In the German Federal Republic however the number of the film clubs decreased to such an extent that in 1971 the Federal association dissolved. For the 1970s stepped in many places local cinemas to the place of the film clubs. With the collapse of the German Democratic Republic, many East German film clubs lost the financial and organizational basis, succeeded also here unite the step to the local cinema.

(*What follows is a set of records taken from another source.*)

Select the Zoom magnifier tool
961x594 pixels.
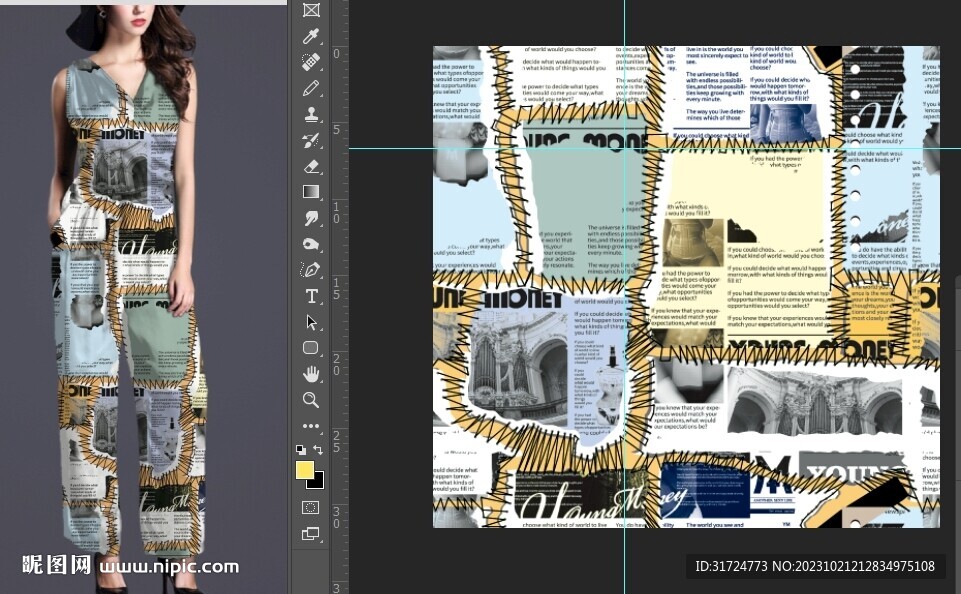coord(311,400)
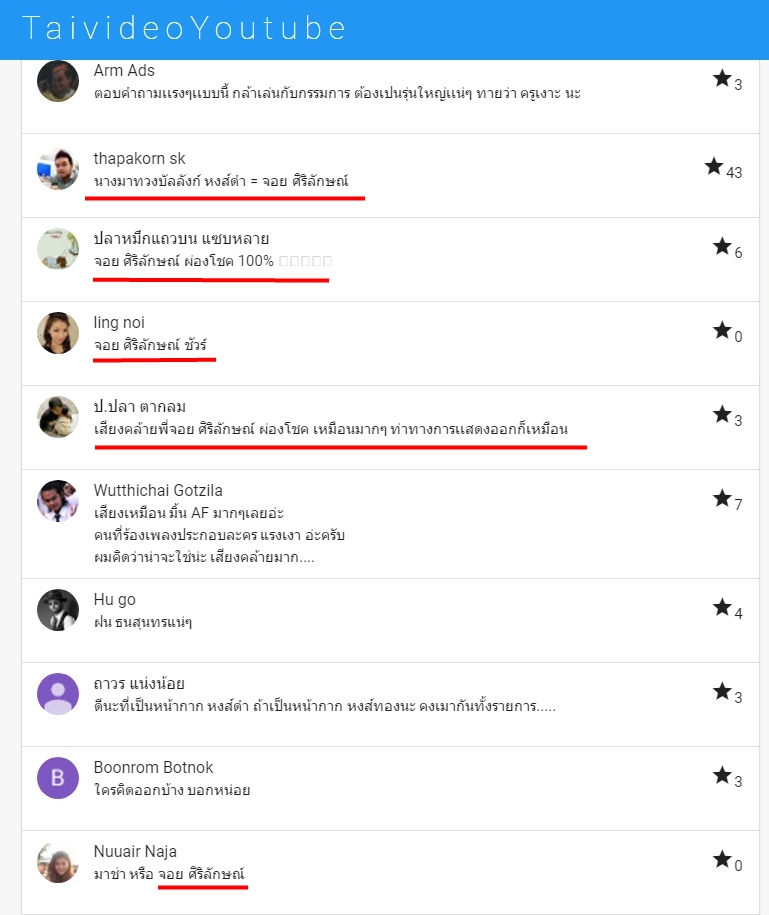769x915 pixels.
Task: Open Arm Ads profile picture
Action: [58, 81]
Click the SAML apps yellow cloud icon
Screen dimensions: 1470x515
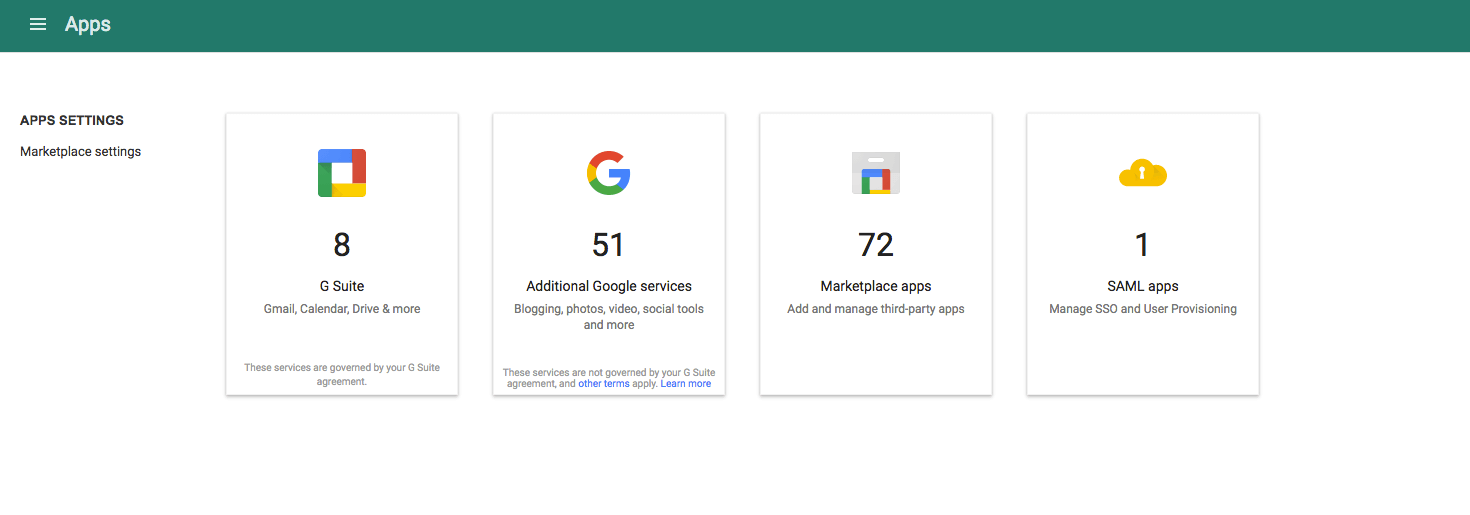pyautogui.click(x=1143, y=174)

There are two national bodies for film societies in Germany who are members of the International Federation of Film Societies, the Bundesverband Jugend und Film e.V., and the Bundesverband kommunale Filmarbeit.

==Hungary==
In Hungary, there is quite a vivid cine-club life with involving hundreds of viewers and dispute partners week by week...
The first Hungarian film club is dated back to 1956, as you can read here:

==India==
Filmmaker Satyajit Ray founded the first Indian film society, the Calcutta Film Society in 1947. In 1959, Federation of Film Societies of India was formed as a central organization combining the film societies of Calcutta, Delhi, Bombay (now Mumbai), Madras (now Chennai) and Patna. Satyajit Ray was elected president. In Chennai, in 1981 Chennai Film Society was started by serious film buffs and film institute graduates. M. Sivakumar was its founder secretary and Sasikumar was its founder president. It was active for 15 years with screening of international films, conducting film appreciation courses, meeting up with film makers, screening retrospective of masters and anniversary film festival. It ran a film magazine in Tamil called Salanam for five years. With the advent of DVDs, satellite television channels, and many of its society organizers got active in film making, the Chennai film society slowly disappeared.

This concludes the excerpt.